Ghost in the Machine

by phoenixflight



Category: Supernatural
Genre: Canon Compliant, Episode Related, Episode: s15e20 Carry On, Gen, Ghosts, Grief/Mourning, Haunting, Missing Scene, Season Finale, Spoilers
Language: English
Status: Completed
Published: 2020-11-23
Updated: 2020-11-23
Packaged: 2021-03-10 02:48:09
Rating: General Audiences
Warnings: Major Character Death
Chapters: 1
Words: 2,466
Publisher: archiveofourown.org
Story URL: https://archiveofourown.org/works/27686473
Author URL: https://archiveofourown.org/users/phoenixflight/pseuds/phoenixflight
Summary: After Sam promises to let his brother go, Dean sticks around just to make sure.
Comments: 57
Kudos: 125
Collections: Forever Wincest Fest





	Ghost in the Machine

**Author's Note:**

> Inspired by [this](https://wincestpoughkeepsie.tumblr.com/post/635505913895206912) tumblr post.

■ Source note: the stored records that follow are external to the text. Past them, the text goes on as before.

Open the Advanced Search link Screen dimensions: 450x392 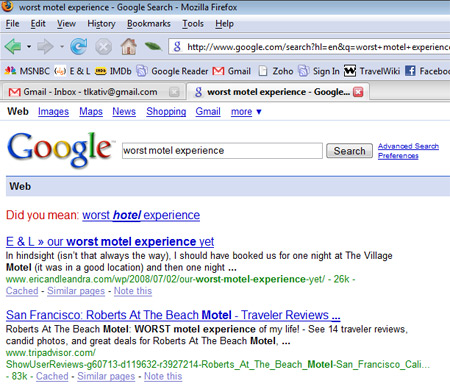[408, 146]
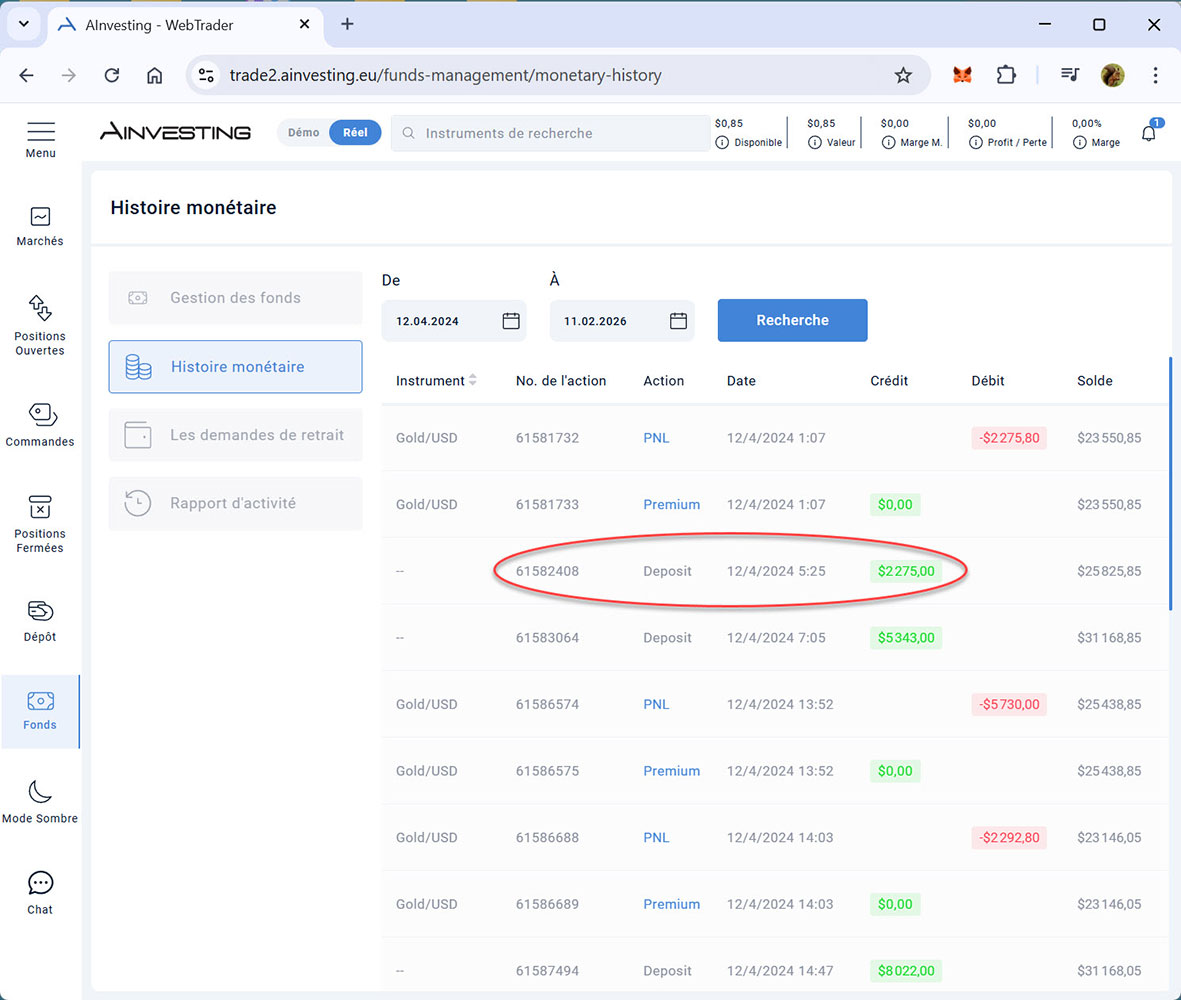Click the monetary history table scrollbar
The image size is (1181, 1000).
pos(1170,480)
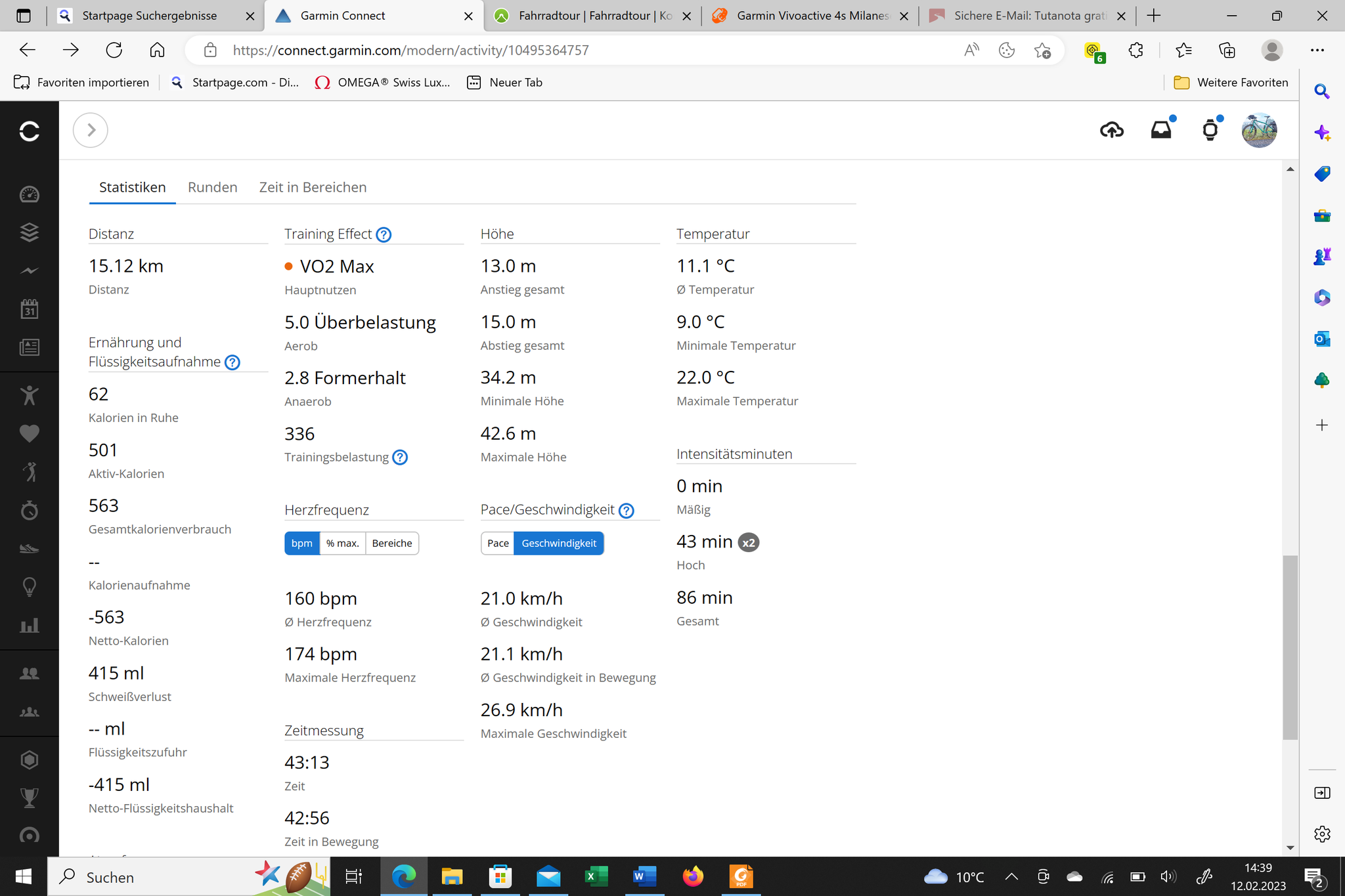
Task: Open Trainingsbelastung help question mark
Action: (x=400, y=458)
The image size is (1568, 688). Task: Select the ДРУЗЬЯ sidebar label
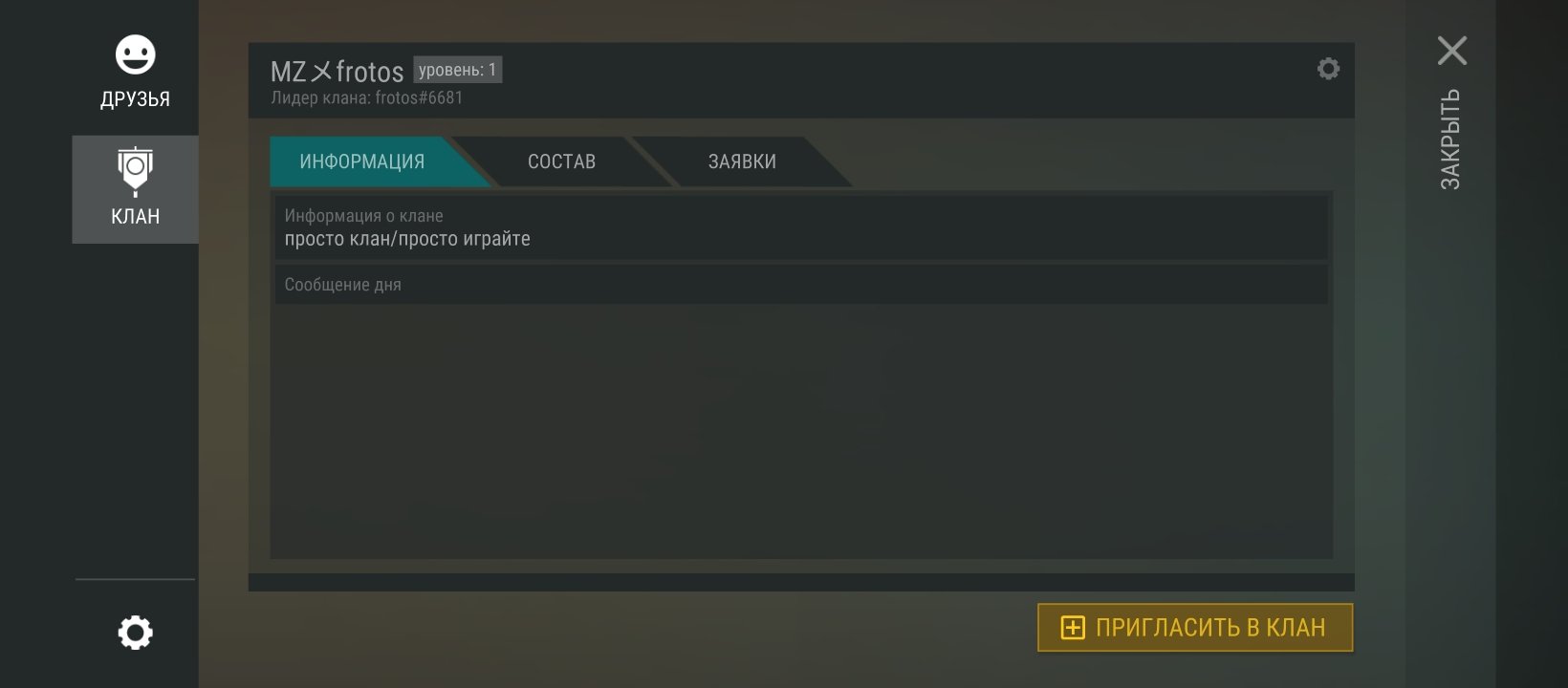tap(135, 99)
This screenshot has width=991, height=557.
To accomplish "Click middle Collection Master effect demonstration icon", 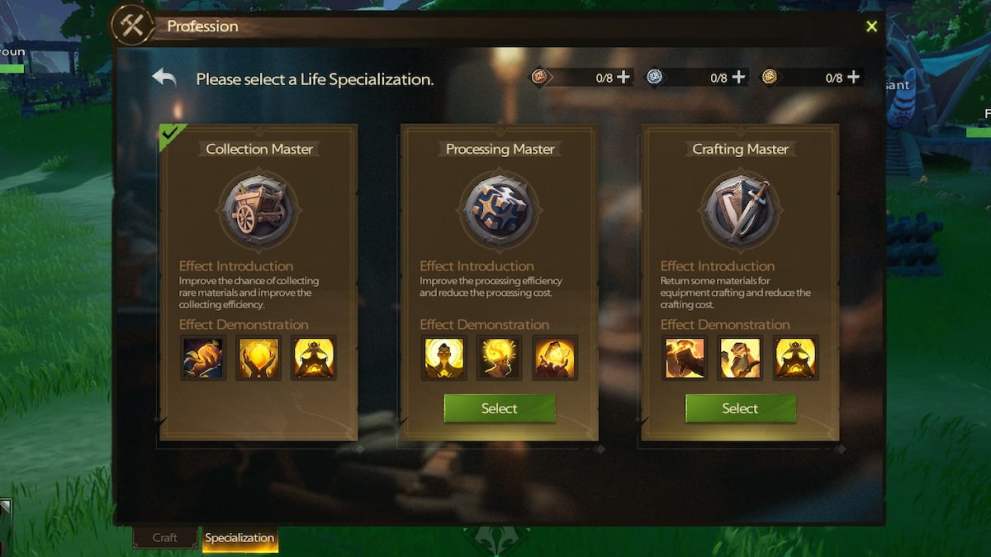I will [258, 358].
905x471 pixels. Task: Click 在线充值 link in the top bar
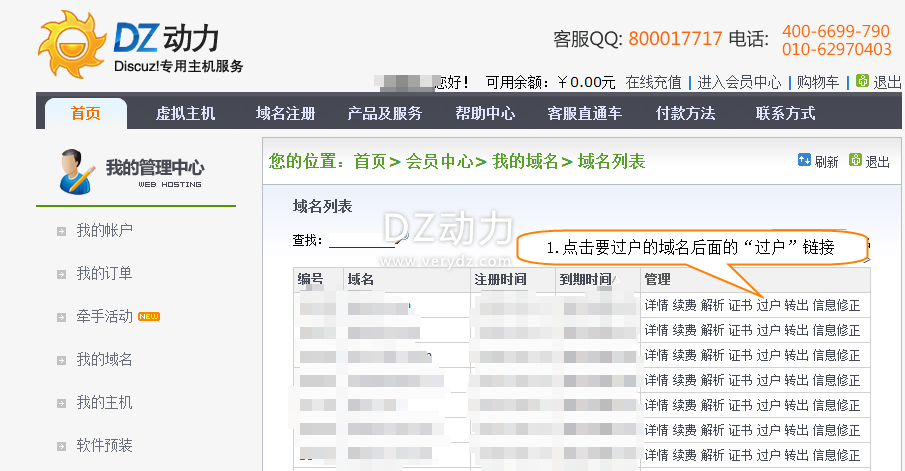pyautogui.click(x=653, y=82)
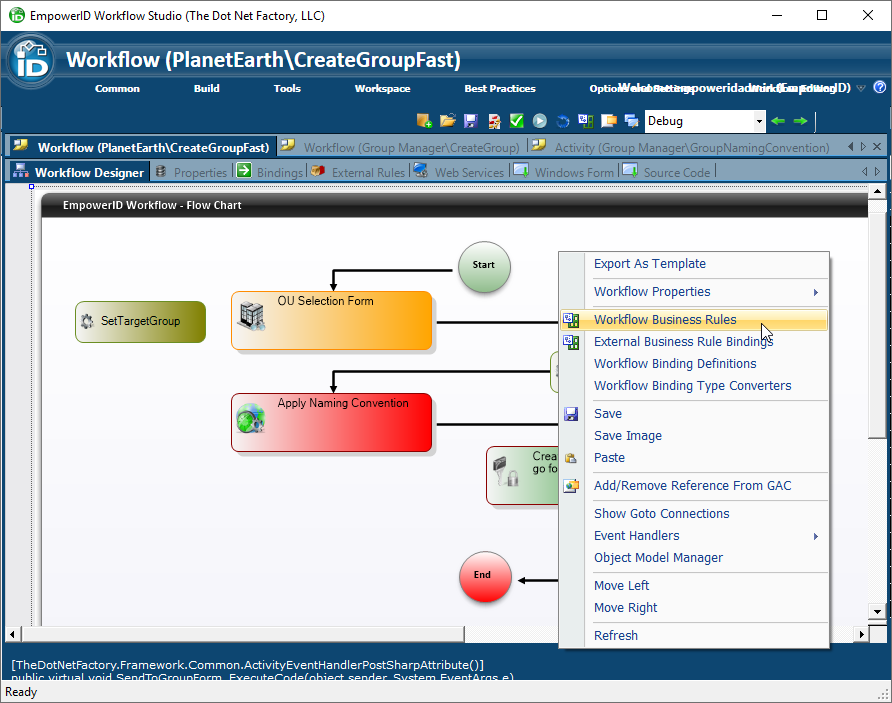Open the Debug configuration dropdown
Screen dimensions: 892x703
759,121
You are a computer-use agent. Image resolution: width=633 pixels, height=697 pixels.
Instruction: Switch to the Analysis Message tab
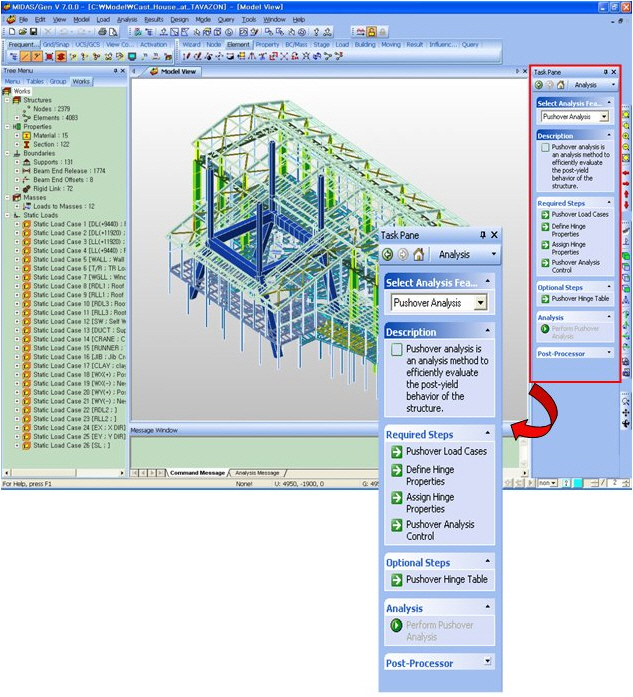point(257,473)
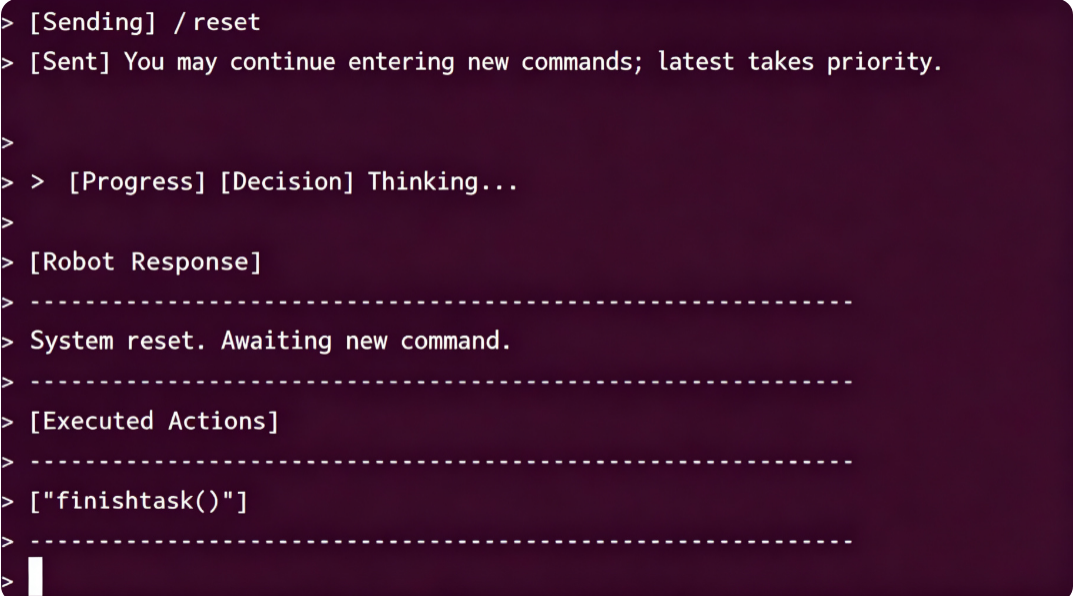Click the 'Thinking...' text
The width and height of the screenshot is (1075, 596).
pos(442,182)
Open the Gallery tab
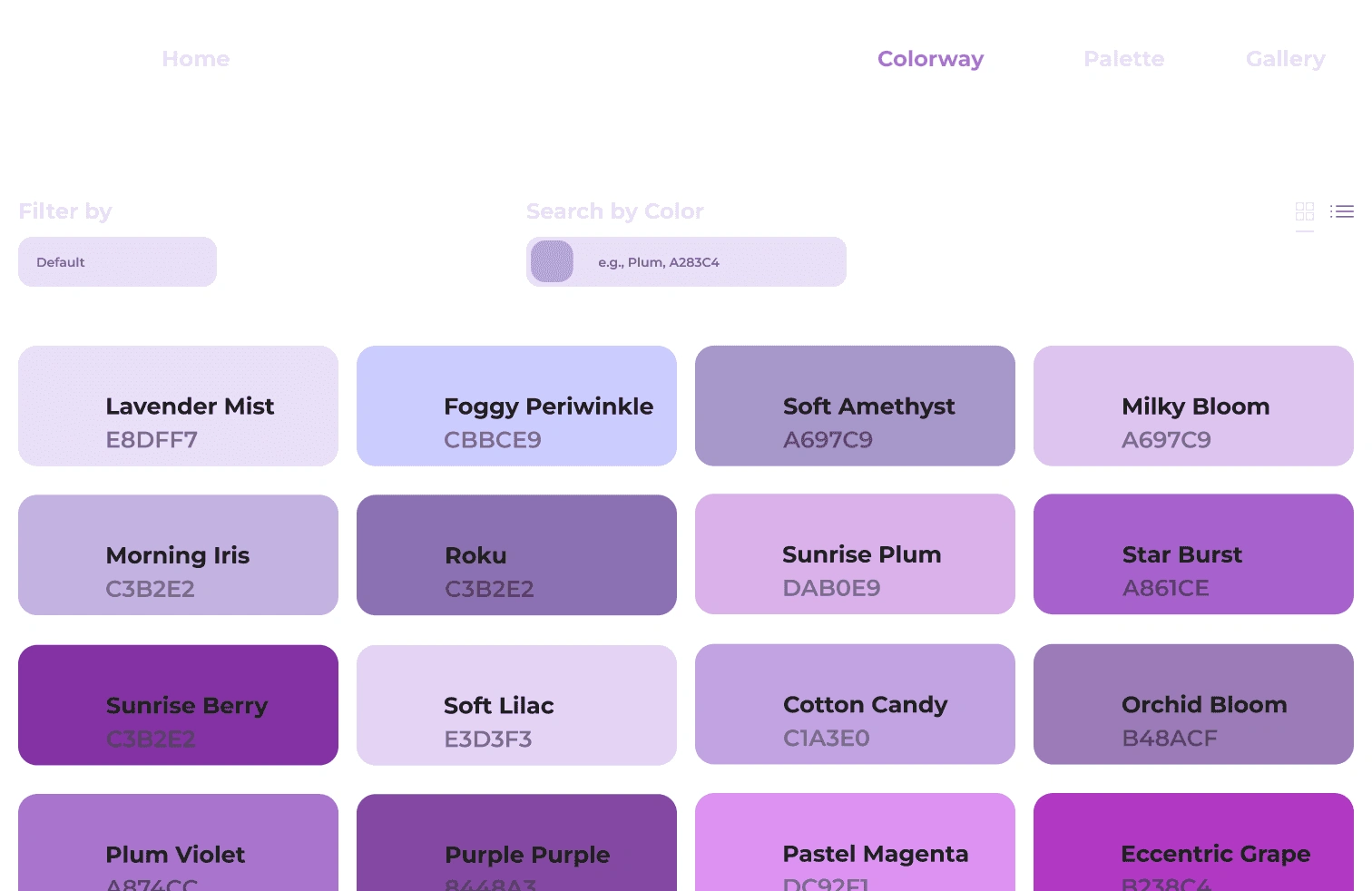 1285,59
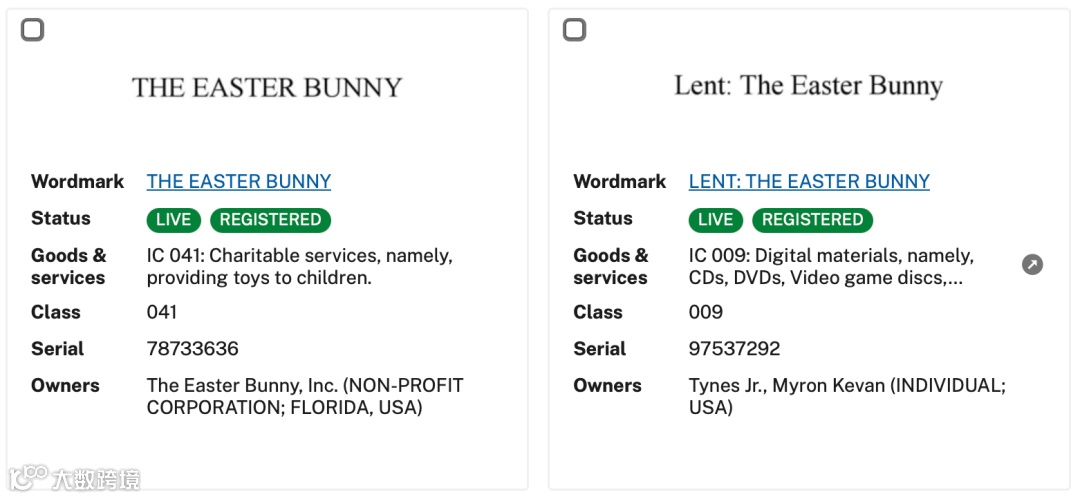1080x499 pixels.
Task: Click the Lent: The Easter Bunny mark image
Action: coord(808,86)
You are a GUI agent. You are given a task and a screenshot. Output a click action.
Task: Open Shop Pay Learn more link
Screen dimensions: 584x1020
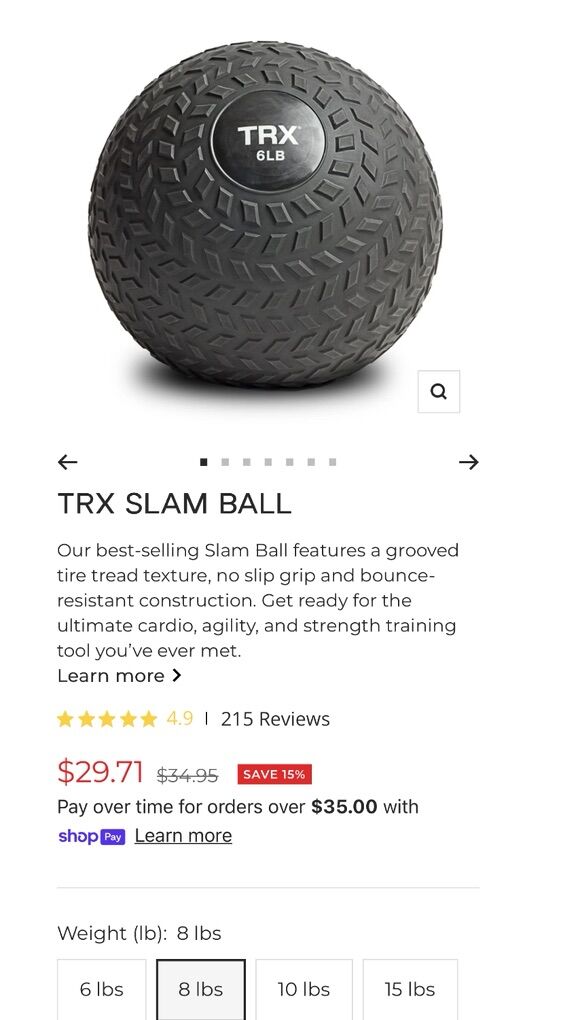(183, 836)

The pain was fading - shock, Dean thought, because he could still feel Sam’s hands clutching at him, the hot dampness of his tears against Dean’s neck. He couldn’t feel his own fingers or toes anymore, couldn’t move any of his limbs, but he could feel Sam, trembling against him. The need to comfort his brother surged up through Dean like a familiar tide, but he was so tired - he’d just rest his eyes for a moment. 

When he opened them, Sam was still there, the barn and the bodies of the vamps were still there, and a reaper was there. He was a somber-looking older man, close-cropped white hair and dark skin, wearing an undertaker’s dapper suit. Dean swallowed reflexively, and felt no sensation in his throat at all. 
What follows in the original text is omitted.